Merge pull request #621 from lostella/fix-typos

oxinabox · web-flow · commit caf8692ca1bf · 2023-05-22T12:12:47.000+08:00
Fix typos in documentation
diff --git a/docs/make.jl b/docs/make.jl
@@ -68,7 +68,7 @@ makedocs(;
         ],
         "How to support ChainRules rules as an AD package author" => [
             "Usage in AD" => "ad_author/use_in_ad_system.md",
-            "Suport calling back into ADs" => "ad_author/call_back_into_ad.md",
+            "Support calling back into ADs" => "ad_author/call_back_into_ad.md",
             "Support opting out of rules" => "ad_author/opt_out.md",
         ],
         "The maths" => [
diff --git a/docs/src/design/changing_the_primal.md b/docs/src/design/changing_the_primal.md
@@ -429,7 +429,7 @@ An interesting scenario here that may be of concern to some:
 if Julia changes the algorithm it uses to compute `exp(::Matrix)`, then during an AD primal pass, it will continue to use the old Padé approximation based algorithm.
 This may actually happen, as there are many other algorithms that can compute the matrix exponential.
 Further, perhaps there might be an improvement to the exact coefficient or cut-offs used by Julia's current Padé approximation.
-If Julia made this change it wopuld not be considered breaking.

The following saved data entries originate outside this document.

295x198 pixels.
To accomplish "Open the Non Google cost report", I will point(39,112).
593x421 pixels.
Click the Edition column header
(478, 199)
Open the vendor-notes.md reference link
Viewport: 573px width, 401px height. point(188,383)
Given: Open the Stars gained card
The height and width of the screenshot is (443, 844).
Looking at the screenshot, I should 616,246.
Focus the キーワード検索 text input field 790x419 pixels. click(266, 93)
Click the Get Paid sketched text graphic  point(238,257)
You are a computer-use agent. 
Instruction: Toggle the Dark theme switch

+If Julia made this change it would not be considered breaking.
 [Exact floating point numerical values are not generally considered part of the SemVer-bound API](http://colprac.sciml.ai/#changes-that-are-not-considered-breaking).
 Rather only the general accuracy of the computed value relative to the true mathematical value (e.g. for common scalar operations Julia promises 1 [ULP](https://en.wikipedia.org/wiki/Unit_in_the_last_place)).
 
diff --git a/docs/src/design/many_tangents.md b/docs/src/design/many_tangents.md
@@ -163,7 +163,7 @@ Semantically we can handle these very easily in julia.
 Just put in a few more dispatching on `+`.
 Multiple-dispatch is great like that.
 The down-side is our type-inference becomes hard.
-If you have exactly 1 tangent type for each primal type, you can very easily workout what all the types on your reverse pass will be - you don't really need type inference - but you lose so much expressibility.
+If you have exactly 1 tangent type for each primal type, you can very easily work out what all the types on your reverse pass will be - you don't really need type inference - but you lose so much expressiveness.
 
 ## Appendix: What Swift does
 
diff --git a/docs/src/maths/nondiff_points.md b/docs/src/maths/nondiff_points.md
@@ -112,7 +112,7 @@ Here we have no real choice but to say the derivative at `0` is `Inf`.
 We could consider as an alternative saying some large but finite value.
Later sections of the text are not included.